> BRIEF
Among the entries below, count the lines holding the string "width". Respond with the number alone.

> Stored items from a collection
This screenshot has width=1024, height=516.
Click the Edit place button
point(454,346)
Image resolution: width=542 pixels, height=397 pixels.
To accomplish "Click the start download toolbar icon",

> ANSWER BOX
2